NEW YORK-The Grammys - often derided as a tone-deaf music industry love-fest - will take on new relevance this year, as hip-hop artists for the first time are leading the pack.

But after a tumultuous 2017 marked by racial strife and a nationwide reckoning about sexual harassment, the Grammys also must face up to a glaring hole - only one woman is in contention in the two most closely watched categories.

Rap mogul Jay-Z leads the nominations for the music industry’s biggest night, which is taking place Sunday in New York - the first time in 15 years that the ceremony is back in the Big Apple.

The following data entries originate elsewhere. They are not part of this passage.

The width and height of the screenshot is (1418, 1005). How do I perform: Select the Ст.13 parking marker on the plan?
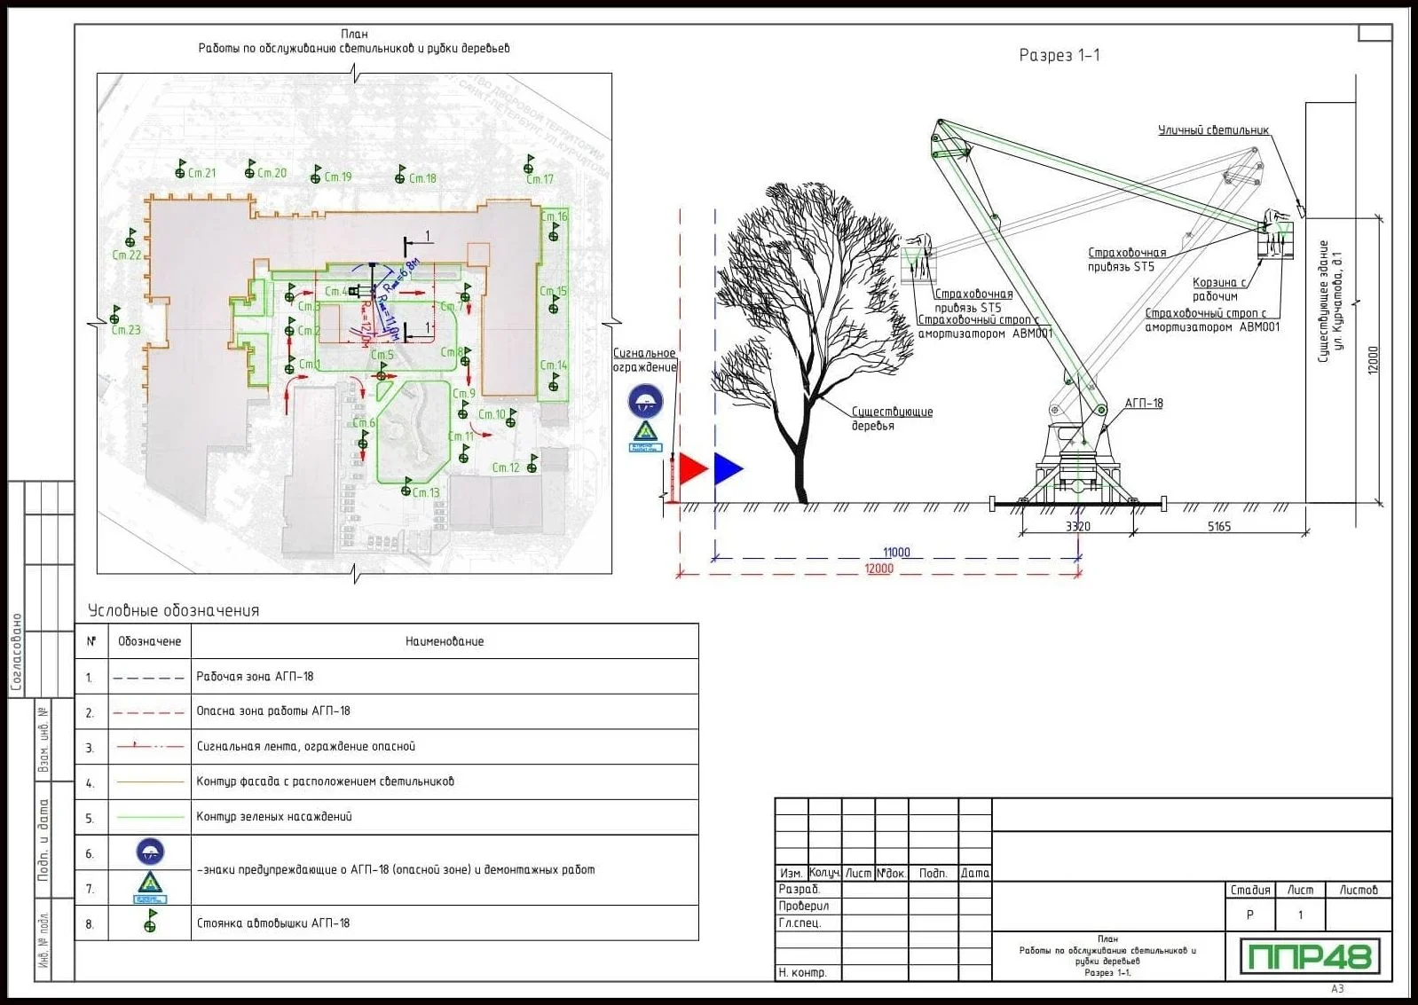coord(406,488)
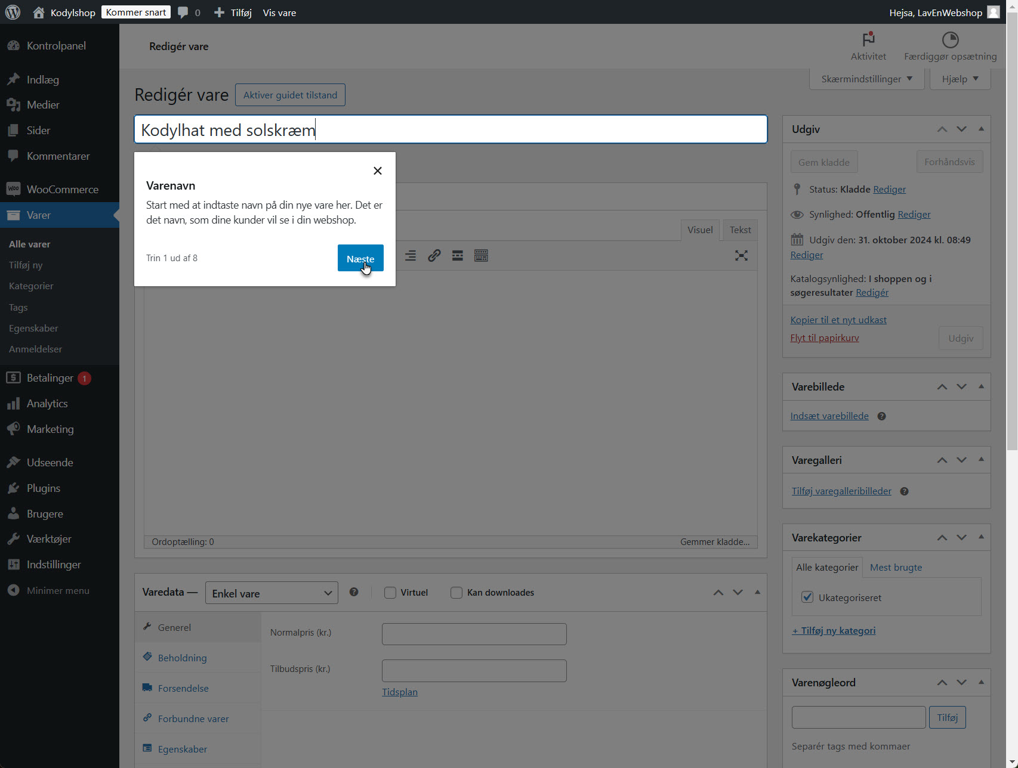Click the insert link icon in editor toolbar
The image size is (1018, 768).
point(434,256)
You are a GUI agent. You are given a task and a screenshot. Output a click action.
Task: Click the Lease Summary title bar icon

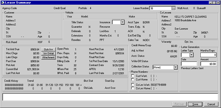(x=3, y=3)
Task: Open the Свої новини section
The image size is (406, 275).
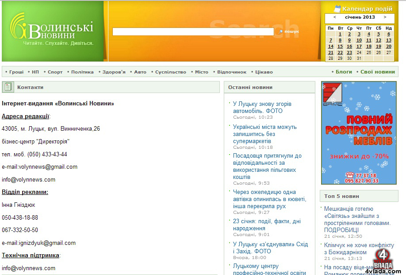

For the first time, no white male has been nominated for the top prize of Album of the Year with Jay-Z’s “4:44” up against works by fellow rappers Kendrick Lamar and Childish Gambino, funk revivalist Bruno Mars and the only woman, New Zealand pop prodigy Lorde.

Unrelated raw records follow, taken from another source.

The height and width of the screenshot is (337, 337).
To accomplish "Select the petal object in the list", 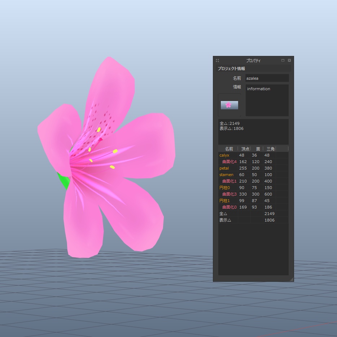I will 224,168.
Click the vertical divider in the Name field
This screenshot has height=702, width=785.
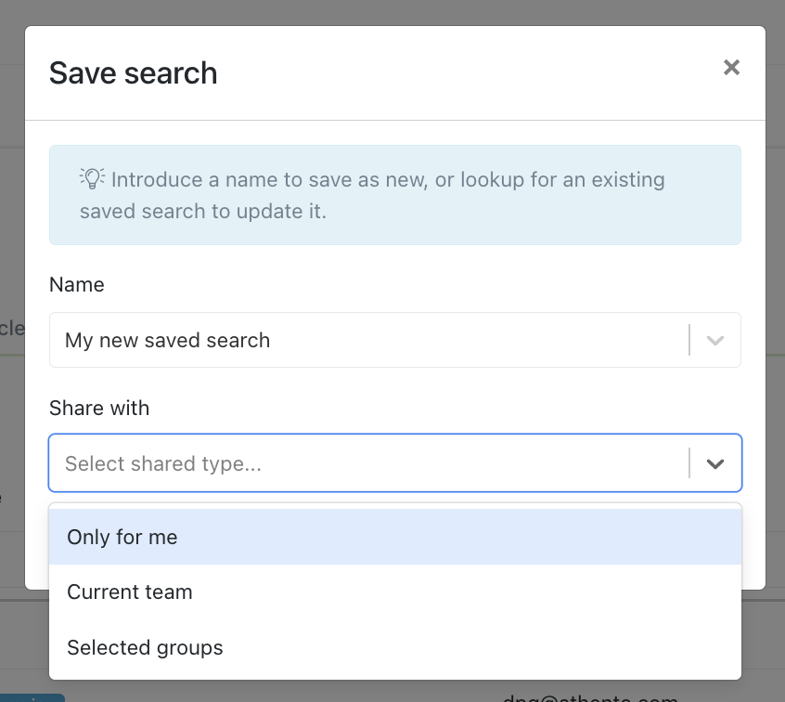click(x=689, y=340)
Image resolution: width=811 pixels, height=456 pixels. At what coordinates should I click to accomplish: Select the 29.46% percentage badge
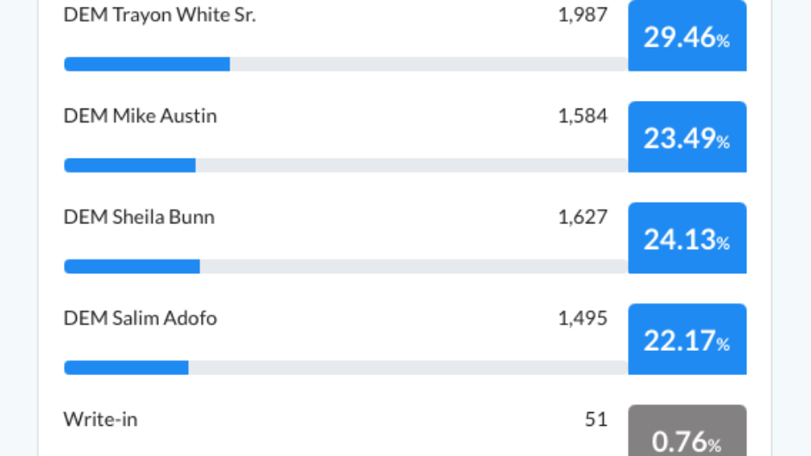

The awards come after several years in which the Recording Academy, the group of 13,000 music professionals, has been accused of snubbing hip-hop.

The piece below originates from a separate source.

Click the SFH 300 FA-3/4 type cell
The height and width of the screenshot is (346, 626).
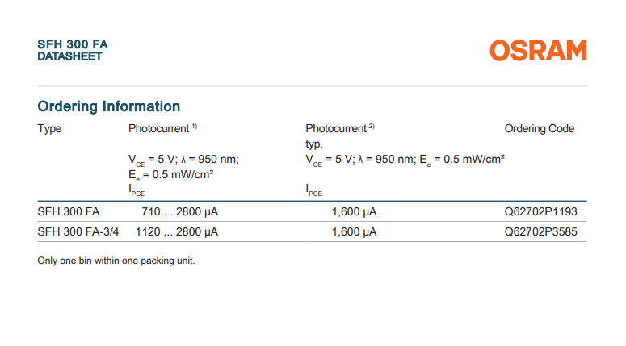point(78,232)
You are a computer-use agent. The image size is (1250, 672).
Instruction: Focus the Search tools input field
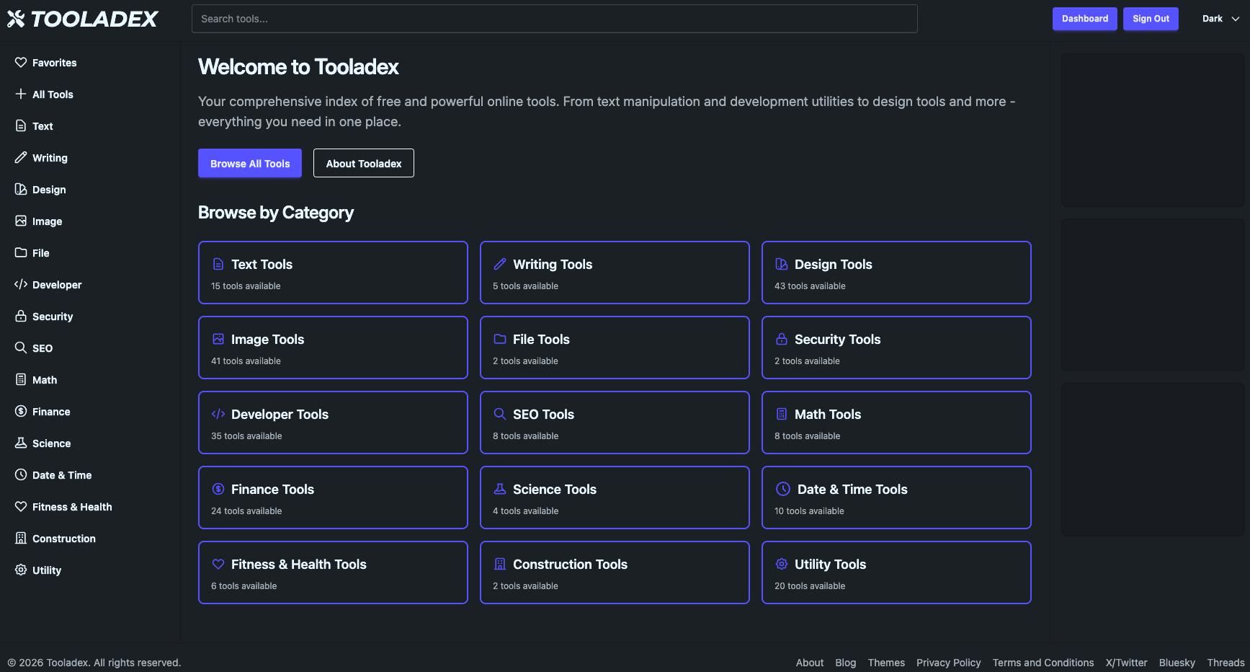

Only two rap albums have won Album of the Year and one of the most acclaimed young figures in hip-hop, Frank Ocean, has gone so far as to refuse to submit work for Grammy consideration.

This year’s shift may partially show structural reforms at the Recording Academy, which switched to online voting - meaning that itinerant artists, not just industry veterans checking their home mailboxes, have a voice.

But the nominations also reflect a year in which racial divisions have come into stark focus in America with the election of President Donald Trump.